Today's video cards feature all kinds of cool new options. They also react differently with each type of computer. In most cases they will enhance your viewing experience. However, a newer card might be problematic for an older computer. The best way to be sure before you buy is to go for a test drive. Stop by your local store and ask questions. See if you can actually see a card in action in a computer similar to yours. This way when it comes to buying you'll be better prepared.
Let's face it we all get old. It's a fact of life. The same thing goes for video cards. Because games and editing software advance so fast a new card can become obsolete after they pass their 2year mark. A good way to tell is during game play. If the game freezes or skips a frame then you know it's time to retire your current card. Though, before you make the final discard decision make sure everything else is in working order.

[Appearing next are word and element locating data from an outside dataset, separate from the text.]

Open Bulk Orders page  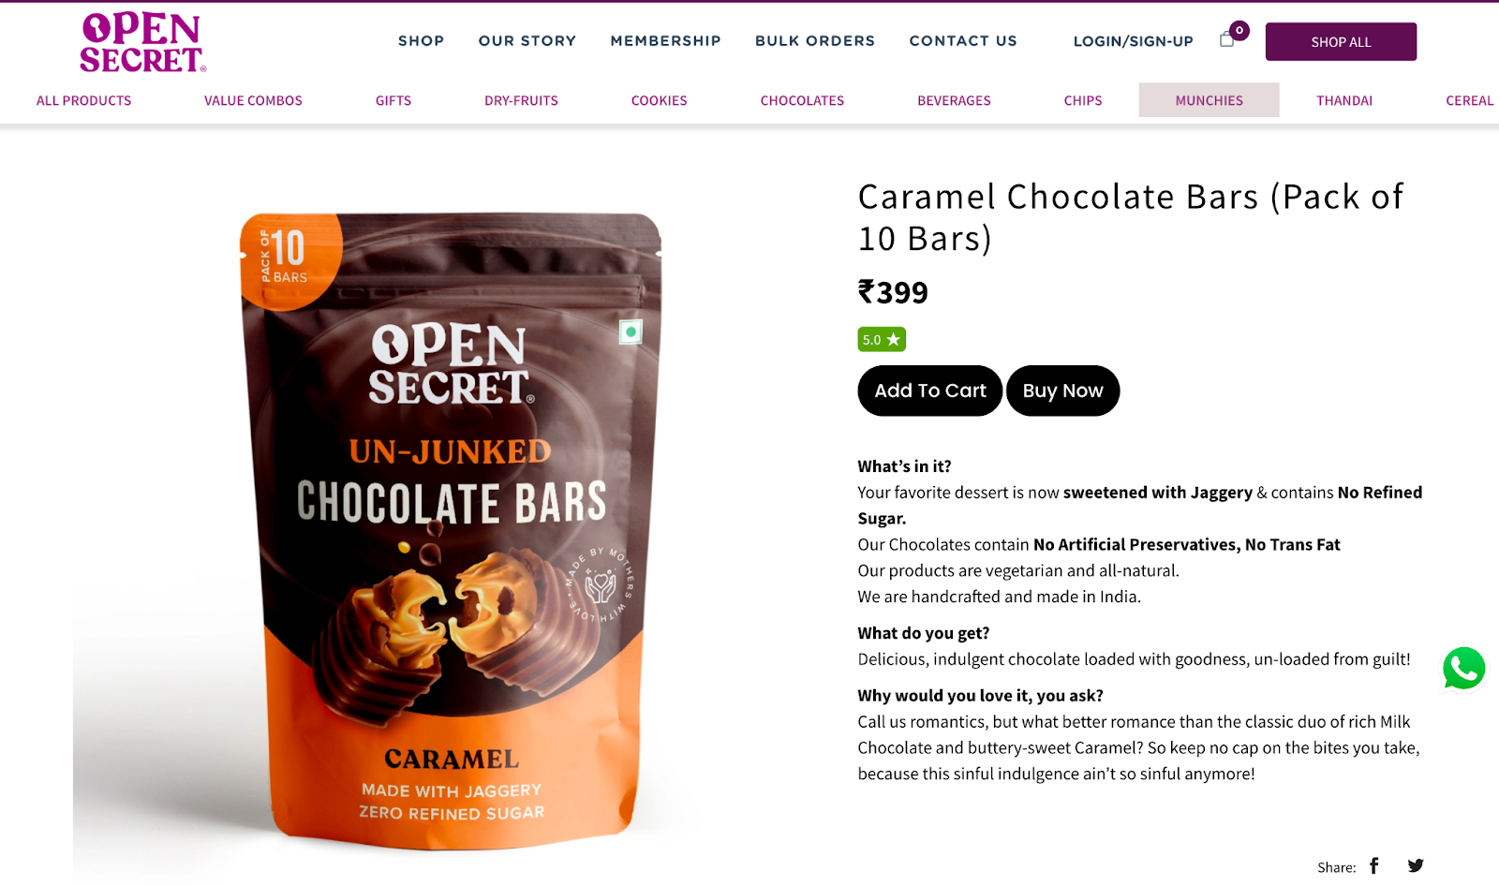point(815,40)
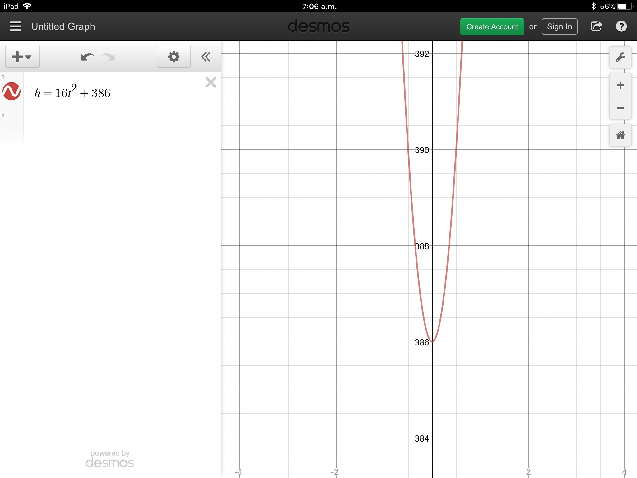Open the hamburger menu for saved graphs
This screenshot has height=478, width=637.
pyautogui.click(x=15, y=26)
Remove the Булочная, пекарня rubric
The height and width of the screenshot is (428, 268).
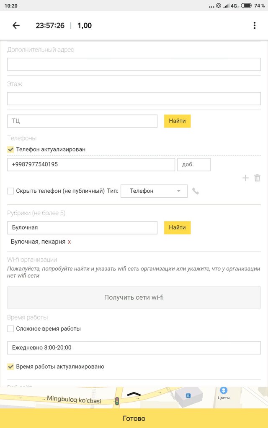[70, 242]
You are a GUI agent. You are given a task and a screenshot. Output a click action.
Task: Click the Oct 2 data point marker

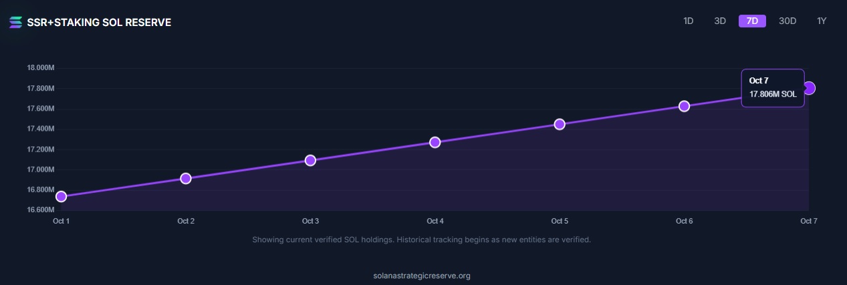[186, 178]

If you decide to purchase a pre-configured computer rather than build your own, make sure to check the graphics specifications for the models you are interested in. If you plan to use this computer for gaming you need to make sure it lists a specific video card. Computers that say “Integrated Graphics” are not going to get the job done.
This means that the graphics capabilities of this machine are built directly into the motherboard. That may sound good, but it is not. These types of computers will be fine for displaying your desktop, basic applications and surfing the Internet. Beyond that there is really no significant power to speak of in the graphics department.
Once you narrow down the models that interest you, take a look at the video cards they list and compare them. The video card is not the only thing you should be considering when buying a computer, but for moderate to heavy multimedia use like gaming and 3D rendering programs, it is very important.
Now you know that when you get home with your new computer you will be able to do more than type in a word processor. No sense in having a high quality display screen with a computer than cannot match it.
DirectX 9.0 was first introduced by Microsoft in 1996. It gives computer users the ability to improve the way they use multimedia on their computers. The application programming interface is extremely popular with gamers, and those involved with designing games.
Video cards which are compatible for DirectX such as the XFX GeForce 6200, will not have not have software conflicts with the latest version of DirectX 9.0. Therefore, it is important to consider a DirectX compatible video card when shopping for a new one.
DirectX can give you the ability to enhance the graphics, 3D animation, or audio when playing multimedia. Not only will DirectX enhance your graphics, but you can also download the free version of this software from Microsoft.